PROMPT
Output the entries below exactly, from the first line to the line holding "games (59, 2323)", both included.

MATERIAL PROVIDED
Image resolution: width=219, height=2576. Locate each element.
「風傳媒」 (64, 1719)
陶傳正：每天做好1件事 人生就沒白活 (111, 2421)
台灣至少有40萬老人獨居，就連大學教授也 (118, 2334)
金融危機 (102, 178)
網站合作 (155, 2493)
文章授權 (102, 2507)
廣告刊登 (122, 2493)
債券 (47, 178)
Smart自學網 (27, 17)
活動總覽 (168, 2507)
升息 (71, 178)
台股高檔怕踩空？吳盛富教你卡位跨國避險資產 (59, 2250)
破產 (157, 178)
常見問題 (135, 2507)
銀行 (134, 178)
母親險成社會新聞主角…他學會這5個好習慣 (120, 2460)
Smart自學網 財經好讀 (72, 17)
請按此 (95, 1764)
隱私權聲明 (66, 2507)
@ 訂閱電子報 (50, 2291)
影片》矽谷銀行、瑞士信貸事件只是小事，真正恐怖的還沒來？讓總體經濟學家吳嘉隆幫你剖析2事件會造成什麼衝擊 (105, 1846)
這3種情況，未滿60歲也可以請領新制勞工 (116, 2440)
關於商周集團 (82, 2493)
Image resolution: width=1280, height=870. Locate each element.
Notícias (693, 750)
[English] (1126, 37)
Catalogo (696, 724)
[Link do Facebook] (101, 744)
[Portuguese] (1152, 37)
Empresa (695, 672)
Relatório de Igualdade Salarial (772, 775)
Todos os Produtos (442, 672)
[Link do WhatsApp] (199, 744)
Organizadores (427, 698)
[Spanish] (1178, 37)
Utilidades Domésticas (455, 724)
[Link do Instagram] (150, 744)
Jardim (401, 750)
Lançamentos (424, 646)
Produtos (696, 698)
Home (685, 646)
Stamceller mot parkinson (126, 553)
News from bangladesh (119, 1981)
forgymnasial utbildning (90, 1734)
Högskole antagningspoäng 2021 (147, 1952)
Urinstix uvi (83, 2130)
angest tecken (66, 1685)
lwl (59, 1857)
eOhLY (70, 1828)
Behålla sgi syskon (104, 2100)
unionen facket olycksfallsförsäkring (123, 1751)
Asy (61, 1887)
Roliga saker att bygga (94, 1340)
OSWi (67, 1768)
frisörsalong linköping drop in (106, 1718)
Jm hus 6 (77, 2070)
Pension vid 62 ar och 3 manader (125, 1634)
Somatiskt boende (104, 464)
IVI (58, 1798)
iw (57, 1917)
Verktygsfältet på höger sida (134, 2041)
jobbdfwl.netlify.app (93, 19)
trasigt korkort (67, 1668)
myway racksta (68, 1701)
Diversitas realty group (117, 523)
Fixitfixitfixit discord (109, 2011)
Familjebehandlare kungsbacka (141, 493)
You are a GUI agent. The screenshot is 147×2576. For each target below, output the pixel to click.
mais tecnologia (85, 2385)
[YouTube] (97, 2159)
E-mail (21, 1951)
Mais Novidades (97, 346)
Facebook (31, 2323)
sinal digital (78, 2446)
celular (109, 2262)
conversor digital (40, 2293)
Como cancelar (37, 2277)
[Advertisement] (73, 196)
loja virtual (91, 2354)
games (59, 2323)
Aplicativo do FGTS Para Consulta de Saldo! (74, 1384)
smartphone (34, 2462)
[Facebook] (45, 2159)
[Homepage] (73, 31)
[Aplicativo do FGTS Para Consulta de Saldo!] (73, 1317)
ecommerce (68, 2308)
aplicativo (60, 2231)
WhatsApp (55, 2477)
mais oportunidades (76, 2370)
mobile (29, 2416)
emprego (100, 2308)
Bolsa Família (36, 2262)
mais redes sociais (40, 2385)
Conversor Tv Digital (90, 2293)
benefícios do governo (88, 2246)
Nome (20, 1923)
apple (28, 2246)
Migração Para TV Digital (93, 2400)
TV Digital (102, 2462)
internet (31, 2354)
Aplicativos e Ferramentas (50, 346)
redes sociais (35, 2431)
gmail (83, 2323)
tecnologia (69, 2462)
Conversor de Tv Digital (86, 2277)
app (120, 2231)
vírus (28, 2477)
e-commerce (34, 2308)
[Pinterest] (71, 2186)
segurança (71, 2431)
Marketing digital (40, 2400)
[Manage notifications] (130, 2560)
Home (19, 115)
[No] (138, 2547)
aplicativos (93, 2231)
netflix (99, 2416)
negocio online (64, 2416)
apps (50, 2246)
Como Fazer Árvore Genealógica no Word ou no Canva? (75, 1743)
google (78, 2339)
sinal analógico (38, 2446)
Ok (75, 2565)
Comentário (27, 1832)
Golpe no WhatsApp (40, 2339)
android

RESPONSE BELOW
Image resolution: width=219, height=2576. Locate each element.
「風傳媒」 (64, 1719)
陶傳正：每天做好1件事 人生就沒白活 (111, 2421)
台灣至少有40萬老人獨居，就連大學教授也 (118, 2334)
金融危機 (102, 178)
網站合作 (155, 2493)
文章授權 (102, 2507)
廣告刊登 (122, 2493)
債券 (47, 178)
Smart自學網 (27, 17)
活動總覽 (168, 2507)
升息 (71, 178)
台股高檔怕踩空？吳盛富教你卡位跨國避險資產 (59, 2250)
破產 (157, 178)
常見問題 (135, 2507)
銀行 (134, 178)
母親險成社會新聞主角…他學會這5個好習慣 (120, 2460)
Smart自學網 財經好讀 (72, 17)
請按此 (95, 1764)
隱私權聲明 (66, 2507)
@ 訂閱電子報 (50, 2291)
影片》矽谷銀行、瑞士信貸事件只是小事，真正恐怖的還沒來？讓總體經濟學家吳嘉隆幫你剖析2事件會造成什麼衝擊 (105, 1846)
這3種情況，未滿60歲也可以請領新制勞工 (116, 2440)
關於商周集團 (82, 2493)
Image resolution: width=1280, height=870. Locate each element.
Notícias (693, 750)
[English] (1126, 37)
Catalogo (696, 724)
[Link do Facebook] (101, 744)
[Portuguese] (1152, 37)
Empresa (695, 672)
Relatório de Igualdade Salarial (772, 775)
Todos os Produtos (442, 672)
[Link do WhatsApp] (199, 744)
Organizadores (427, 698)
[Spanish] (1178, 37)
Utilidades Domésticas (455, 724)
[Link do Instagram] (150, 744)
Jardim (401, 750)
Lançamentos (424, 646)
Produtos (696, 698)
Home (685, 646)
Stamceller mot parkinson (126, 553)
News from bangladesh (119, 1981)
forgymnasial utbildning (90, 1734)
Högskole antagningspoäng 2021 (147, 1952)
Urinstix uvi (83, 2130)
angest tecken (66, 1685)
lwl (59, 1857)
eOhLY (70, 1828)
Behålla sgi syskon (104, 2100)
unionen facket olycksfallsförsäkring (123, 1751)
Asy (61, 1887)
Roliga saker att bygga (94, 1340)
OSWi (67, 1768)
frisörsalong linköping drop in (106, 1718)
Jm hus 6 (77, 2070)
Pension vid 62 ar och 3 manader (125, 1634)
Somatiskt boende (104, 464)
IVI (58, 1798)
iw (57, 1917)
Verktygsfältet på höger sida (134, 2041)
jobbdfwl.netlify.app (93, 19)
trasigt korkort (67, 1668)
myway racksta (68, 1701)
Diversitas realty group (117, 523)
Fixitfixitfixit discord (109, 2011)
Familjebehandlare kungsbacka (141, 493)
You are a GUI agent. The screenshot is 147×2576. For each target below, output the pixel to click.
mais tecnologia (85, 2385)
[YouTube] (97, 2159)
E-mail (21, 1951)
Mais Novidades (97, 346)
Facebook (31, 2323)
sinal digital (78, 2446)
celular (109, 2262)
conversor digital (40, 2293)
Como cancelar (37, 2277)
[Advertisement] (73, 196)
loja virtual (91, 2354)
games (59, 2323)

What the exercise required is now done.